***** Source material *****

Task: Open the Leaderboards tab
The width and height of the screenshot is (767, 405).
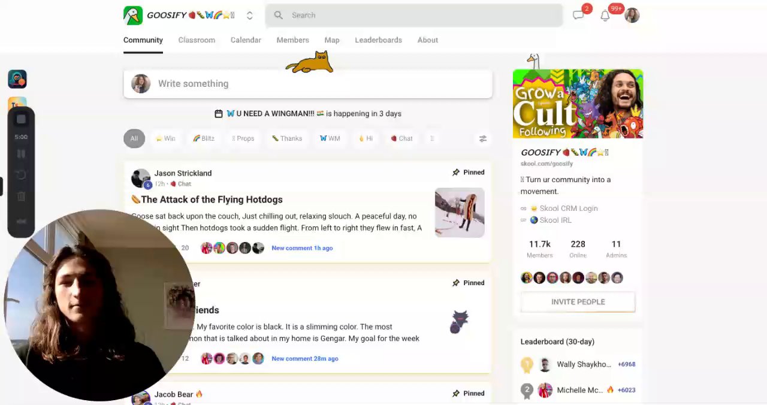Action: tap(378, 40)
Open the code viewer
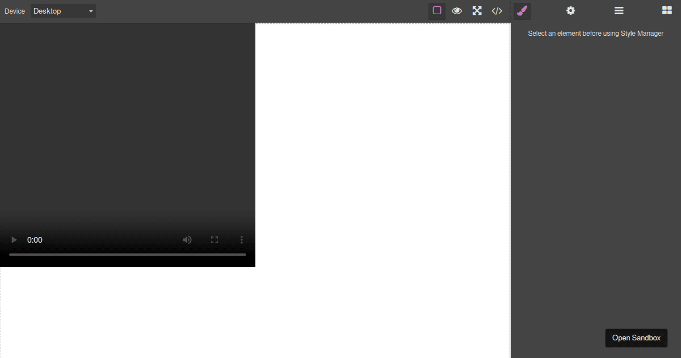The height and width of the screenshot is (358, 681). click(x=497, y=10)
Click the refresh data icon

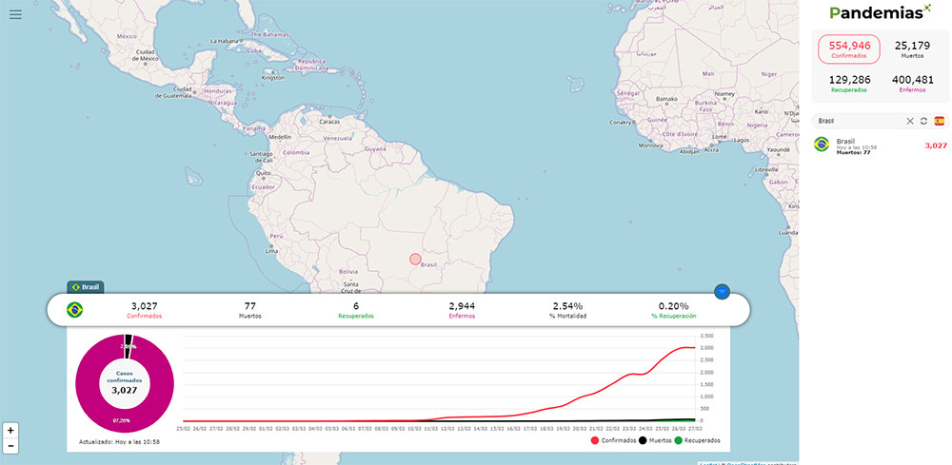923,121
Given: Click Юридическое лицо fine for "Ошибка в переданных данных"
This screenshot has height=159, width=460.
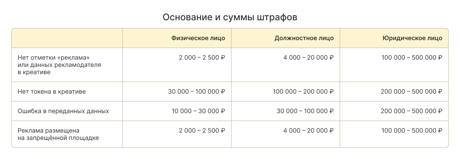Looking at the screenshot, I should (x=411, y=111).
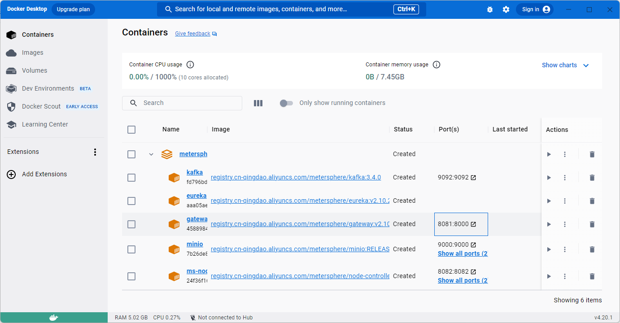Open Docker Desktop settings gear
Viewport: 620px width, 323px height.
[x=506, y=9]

*****
***** Source material *****

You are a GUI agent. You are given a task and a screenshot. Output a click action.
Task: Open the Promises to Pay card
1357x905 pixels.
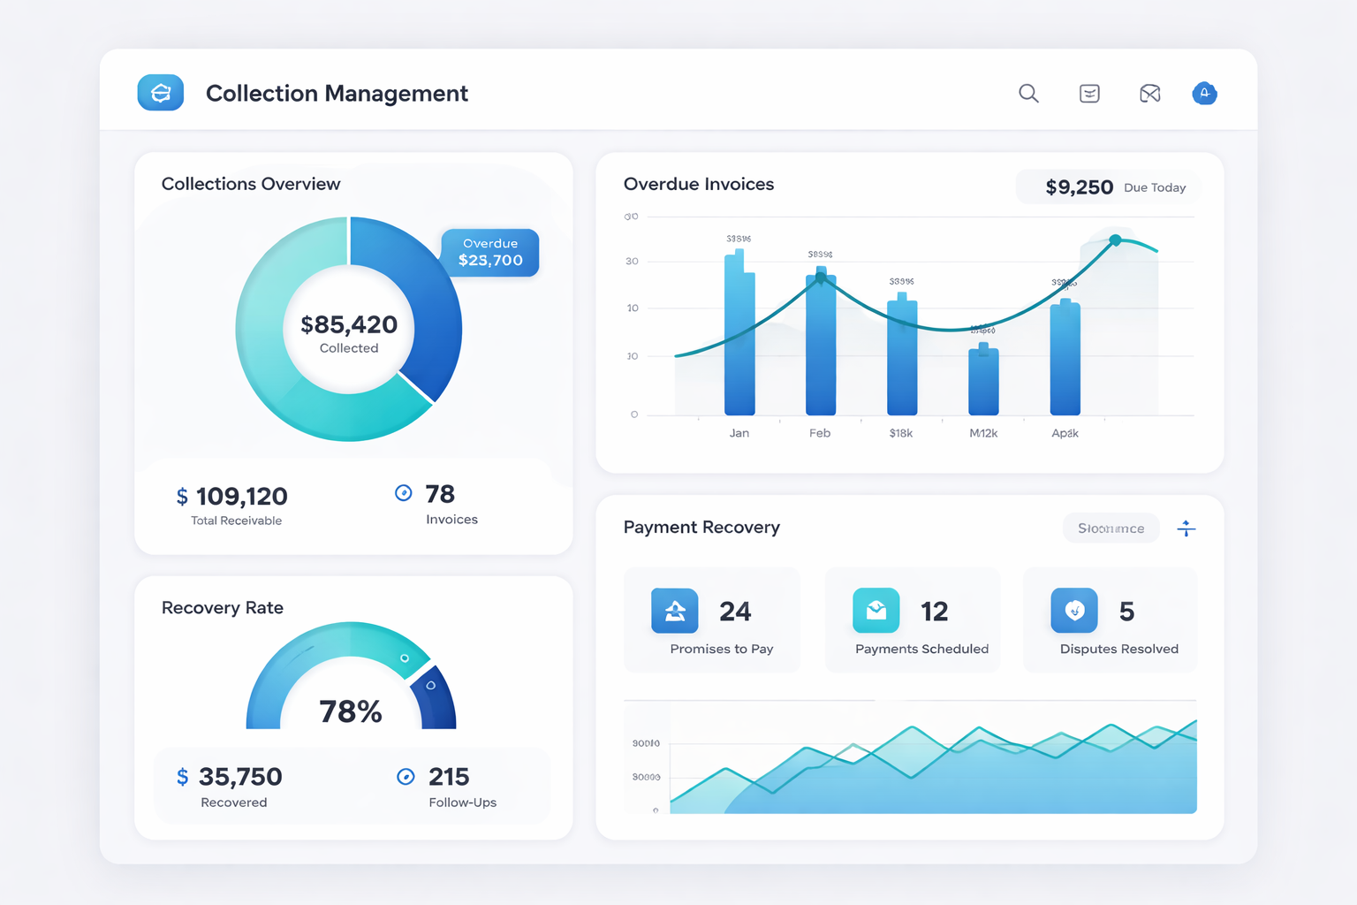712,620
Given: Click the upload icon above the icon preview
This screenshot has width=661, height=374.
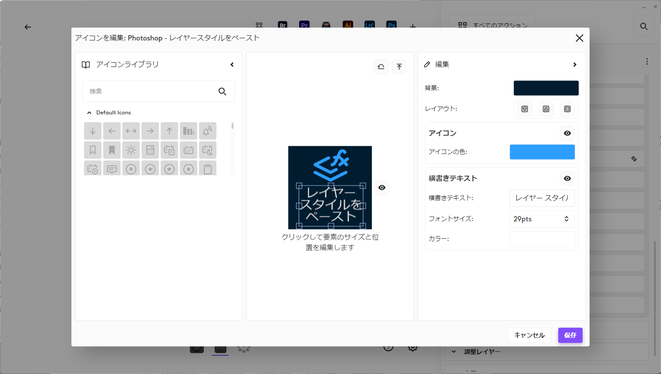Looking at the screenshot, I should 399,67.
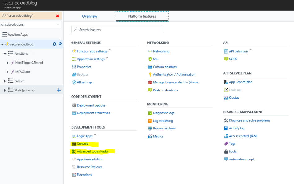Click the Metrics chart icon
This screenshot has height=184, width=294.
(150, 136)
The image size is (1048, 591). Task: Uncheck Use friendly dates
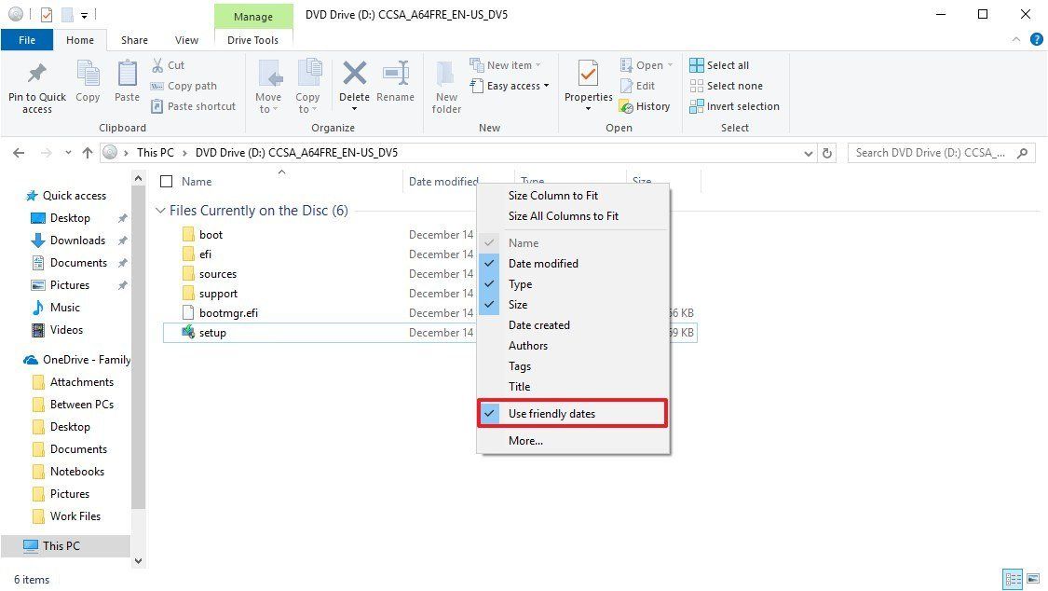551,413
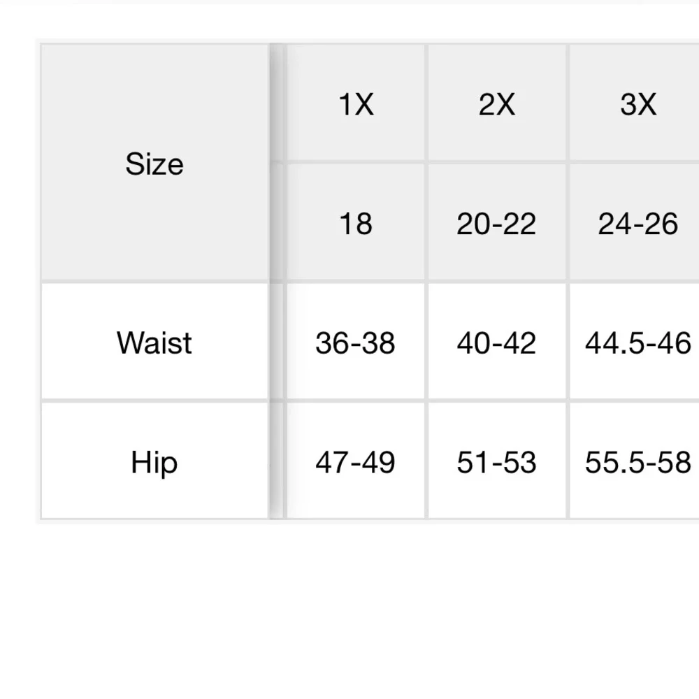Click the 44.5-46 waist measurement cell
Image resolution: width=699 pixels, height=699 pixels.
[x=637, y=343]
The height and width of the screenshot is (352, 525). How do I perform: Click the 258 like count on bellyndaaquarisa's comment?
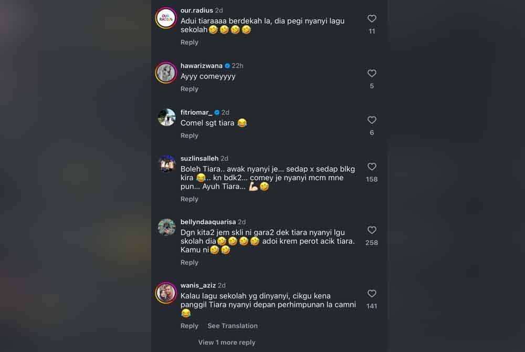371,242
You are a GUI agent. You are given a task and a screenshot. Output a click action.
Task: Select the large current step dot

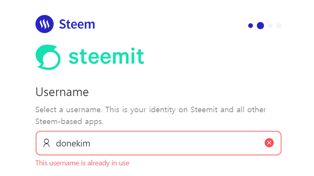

*****

__Exercise requirements__:
Using the records above, print exactly the lines between the ones containing "The height and width of the screenshot is (352, 525)." and "Task: Select the large current step dot", inclusive, and nothing else; no pictures.

__Task output__:
The height and width of the screenshot is (352, 525). How do I perform: Click the 258 like count on bellyndaaquarisa's comment?
371,242
You are a GUI agent. You are given a task and a screenshot. Output a click action.
Task: Select the large current step dot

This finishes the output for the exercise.